__Exercise__
Where the line with "This screenshot has height=383, width=596." appears below, start writing out lines exactly, and finish with the line with "This screenshot has width=1002, height=600.", which is included; write out nothing else.

===

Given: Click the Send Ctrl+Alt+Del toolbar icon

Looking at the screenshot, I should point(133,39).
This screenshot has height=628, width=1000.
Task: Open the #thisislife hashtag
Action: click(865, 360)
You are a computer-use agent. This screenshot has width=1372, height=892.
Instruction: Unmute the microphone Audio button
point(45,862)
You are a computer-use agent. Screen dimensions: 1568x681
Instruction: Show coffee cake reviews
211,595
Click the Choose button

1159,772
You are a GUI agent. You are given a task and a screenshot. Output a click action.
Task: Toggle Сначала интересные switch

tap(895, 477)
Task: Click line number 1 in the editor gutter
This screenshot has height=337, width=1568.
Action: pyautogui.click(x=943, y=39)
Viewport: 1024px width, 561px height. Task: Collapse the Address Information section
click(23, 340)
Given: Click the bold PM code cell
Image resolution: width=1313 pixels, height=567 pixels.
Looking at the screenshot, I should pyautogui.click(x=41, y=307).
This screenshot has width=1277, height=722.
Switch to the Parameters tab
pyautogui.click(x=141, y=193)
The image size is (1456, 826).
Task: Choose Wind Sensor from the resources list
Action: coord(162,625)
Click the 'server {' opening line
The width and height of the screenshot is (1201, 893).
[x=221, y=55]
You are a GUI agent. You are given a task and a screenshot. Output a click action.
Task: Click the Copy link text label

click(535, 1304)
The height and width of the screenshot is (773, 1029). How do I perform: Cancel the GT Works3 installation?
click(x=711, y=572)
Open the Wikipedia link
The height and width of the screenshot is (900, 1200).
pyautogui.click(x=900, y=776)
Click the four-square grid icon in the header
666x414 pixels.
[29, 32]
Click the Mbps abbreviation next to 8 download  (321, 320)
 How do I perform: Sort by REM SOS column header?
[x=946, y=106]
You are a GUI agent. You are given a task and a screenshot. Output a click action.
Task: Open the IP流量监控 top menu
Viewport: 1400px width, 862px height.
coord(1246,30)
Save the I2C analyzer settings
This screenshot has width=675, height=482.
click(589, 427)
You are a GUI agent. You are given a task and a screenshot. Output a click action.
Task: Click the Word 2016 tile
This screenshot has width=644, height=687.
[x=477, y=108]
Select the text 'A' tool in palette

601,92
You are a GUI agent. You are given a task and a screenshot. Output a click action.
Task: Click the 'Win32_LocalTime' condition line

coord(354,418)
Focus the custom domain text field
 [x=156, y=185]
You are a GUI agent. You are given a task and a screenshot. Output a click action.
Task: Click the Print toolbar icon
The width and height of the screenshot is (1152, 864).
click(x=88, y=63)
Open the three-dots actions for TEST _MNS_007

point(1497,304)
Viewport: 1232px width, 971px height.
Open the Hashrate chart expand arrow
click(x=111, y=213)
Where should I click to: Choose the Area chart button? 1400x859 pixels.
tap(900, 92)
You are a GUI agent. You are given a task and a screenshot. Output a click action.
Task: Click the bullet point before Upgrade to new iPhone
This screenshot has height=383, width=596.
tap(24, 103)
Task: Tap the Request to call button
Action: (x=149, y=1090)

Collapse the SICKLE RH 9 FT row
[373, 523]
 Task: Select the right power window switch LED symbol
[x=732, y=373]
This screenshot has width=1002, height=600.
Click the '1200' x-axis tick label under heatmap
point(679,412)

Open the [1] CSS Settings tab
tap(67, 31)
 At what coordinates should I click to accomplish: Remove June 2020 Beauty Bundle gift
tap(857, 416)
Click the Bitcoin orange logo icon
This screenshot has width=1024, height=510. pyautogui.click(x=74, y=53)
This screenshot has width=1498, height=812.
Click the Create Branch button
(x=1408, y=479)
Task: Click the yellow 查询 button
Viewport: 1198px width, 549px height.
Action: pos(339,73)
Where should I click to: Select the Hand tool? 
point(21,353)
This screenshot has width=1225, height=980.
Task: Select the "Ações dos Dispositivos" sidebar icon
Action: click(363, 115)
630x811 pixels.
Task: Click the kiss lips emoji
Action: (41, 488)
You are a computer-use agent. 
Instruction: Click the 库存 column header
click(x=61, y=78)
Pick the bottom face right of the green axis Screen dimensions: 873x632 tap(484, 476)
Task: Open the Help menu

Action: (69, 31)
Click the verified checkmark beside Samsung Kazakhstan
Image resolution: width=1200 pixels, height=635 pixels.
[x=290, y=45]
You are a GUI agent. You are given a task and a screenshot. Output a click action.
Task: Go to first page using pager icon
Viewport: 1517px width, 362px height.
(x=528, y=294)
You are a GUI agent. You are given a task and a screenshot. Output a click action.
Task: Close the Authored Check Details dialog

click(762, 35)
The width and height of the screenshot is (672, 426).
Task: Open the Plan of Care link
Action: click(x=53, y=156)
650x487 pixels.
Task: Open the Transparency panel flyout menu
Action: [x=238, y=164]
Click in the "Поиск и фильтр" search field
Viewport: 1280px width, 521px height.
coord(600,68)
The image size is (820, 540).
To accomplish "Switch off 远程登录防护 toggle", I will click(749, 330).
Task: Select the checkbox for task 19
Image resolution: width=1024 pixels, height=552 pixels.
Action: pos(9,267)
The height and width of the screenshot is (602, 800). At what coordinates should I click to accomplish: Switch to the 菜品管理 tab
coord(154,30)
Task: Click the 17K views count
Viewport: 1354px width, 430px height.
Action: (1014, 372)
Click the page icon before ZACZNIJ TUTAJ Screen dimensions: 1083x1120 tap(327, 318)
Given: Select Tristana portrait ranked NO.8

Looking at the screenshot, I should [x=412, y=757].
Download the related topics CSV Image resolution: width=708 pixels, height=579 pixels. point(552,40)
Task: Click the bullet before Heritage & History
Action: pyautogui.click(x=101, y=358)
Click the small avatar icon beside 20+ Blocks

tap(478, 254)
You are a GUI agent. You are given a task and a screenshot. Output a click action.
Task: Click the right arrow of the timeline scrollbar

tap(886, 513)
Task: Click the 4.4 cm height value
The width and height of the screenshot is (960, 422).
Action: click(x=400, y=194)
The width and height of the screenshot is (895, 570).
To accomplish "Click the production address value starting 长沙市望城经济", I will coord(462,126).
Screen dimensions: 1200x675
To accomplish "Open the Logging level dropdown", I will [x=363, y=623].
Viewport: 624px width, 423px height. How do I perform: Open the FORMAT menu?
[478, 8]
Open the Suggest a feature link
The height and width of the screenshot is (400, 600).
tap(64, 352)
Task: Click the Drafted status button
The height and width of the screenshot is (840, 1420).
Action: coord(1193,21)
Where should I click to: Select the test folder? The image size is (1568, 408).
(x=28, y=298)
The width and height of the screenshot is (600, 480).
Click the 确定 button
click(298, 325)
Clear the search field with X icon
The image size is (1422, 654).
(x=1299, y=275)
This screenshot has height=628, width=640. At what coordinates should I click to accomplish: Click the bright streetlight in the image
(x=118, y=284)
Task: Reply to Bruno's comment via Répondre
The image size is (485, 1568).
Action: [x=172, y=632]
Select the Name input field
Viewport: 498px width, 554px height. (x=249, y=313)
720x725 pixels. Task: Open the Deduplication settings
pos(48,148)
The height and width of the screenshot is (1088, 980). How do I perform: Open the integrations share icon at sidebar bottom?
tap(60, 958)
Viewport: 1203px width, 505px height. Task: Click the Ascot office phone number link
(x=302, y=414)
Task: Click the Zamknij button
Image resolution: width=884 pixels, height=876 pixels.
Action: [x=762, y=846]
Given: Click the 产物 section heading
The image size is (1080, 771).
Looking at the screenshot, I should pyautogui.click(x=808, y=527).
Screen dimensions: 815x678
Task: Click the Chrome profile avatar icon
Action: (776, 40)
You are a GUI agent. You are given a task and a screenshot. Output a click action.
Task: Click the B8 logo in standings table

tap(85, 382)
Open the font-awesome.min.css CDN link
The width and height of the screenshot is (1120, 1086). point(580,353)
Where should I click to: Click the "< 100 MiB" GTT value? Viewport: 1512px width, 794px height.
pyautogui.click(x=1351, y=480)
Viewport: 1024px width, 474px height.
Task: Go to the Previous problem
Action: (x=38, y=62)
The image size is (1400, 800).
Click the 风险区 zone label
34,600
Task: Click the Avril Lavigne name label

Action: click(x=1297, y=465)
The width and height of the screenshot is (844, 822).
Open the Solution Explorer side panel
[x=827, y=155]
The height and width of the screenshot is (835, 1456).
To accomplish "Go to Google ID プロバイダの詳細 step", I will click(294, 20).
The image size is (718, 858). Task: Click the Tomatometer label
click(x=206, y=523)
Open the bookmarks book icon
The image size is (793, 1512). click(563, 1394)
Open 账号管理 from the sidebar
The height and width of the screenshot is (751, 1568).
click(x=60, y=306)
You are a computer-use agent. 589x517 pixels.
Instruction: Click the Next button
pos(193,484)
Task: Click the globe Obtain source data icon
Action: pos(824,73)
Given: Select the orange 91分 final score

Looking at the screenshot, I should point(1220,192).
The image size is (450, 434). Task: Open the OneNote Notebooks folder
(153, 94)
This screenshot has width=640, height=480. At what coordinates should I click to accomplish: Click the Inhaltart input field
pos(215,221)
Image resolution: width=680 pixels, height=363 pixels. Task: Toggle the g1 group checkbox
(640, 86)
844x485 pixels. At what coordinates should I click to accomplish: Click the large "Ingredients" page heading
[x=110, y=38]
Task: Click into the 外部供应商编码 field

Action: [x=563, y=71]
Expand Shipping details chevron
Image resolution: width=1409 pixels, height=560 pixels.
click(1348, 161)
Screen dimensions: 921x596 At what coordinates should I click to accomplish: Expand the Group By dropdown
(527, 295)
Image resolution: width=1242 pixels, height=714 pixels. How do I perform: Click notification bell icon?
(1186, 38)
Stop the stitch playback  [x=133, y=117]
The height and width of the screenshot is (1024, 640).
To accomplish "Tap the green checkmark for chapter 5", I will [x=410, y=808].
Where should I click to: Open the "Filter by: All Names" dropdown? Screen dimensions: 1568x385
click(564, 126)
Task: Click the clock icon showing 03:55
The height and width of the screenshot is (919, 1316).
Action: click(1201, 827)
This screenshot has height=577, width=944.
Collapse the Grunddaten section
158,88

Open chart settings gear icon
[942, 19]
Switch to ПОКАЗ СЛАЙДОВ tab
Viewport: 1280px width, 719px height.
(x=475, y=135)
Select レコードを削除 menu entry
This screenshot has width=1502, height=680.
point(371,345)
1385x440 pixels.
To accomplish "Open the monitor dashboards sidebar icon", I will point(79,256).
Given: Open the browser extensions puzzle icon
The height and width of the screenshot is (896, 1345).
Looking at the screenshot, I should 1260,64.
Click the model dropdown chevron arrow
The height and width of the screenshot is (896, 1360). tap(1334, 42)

===

__Solution to this problem__
This screenshot has height=383, width=596.
tap(24, 103)
Task: Tap the Request to call button
Action: (x=149, y=1090)

Collapse the SICKLE RH 9 FT row
[373, 523]
 Task: Select the right power window switch LED symbol
[x=732, y=373]
This screenshot has width=1002, height=600.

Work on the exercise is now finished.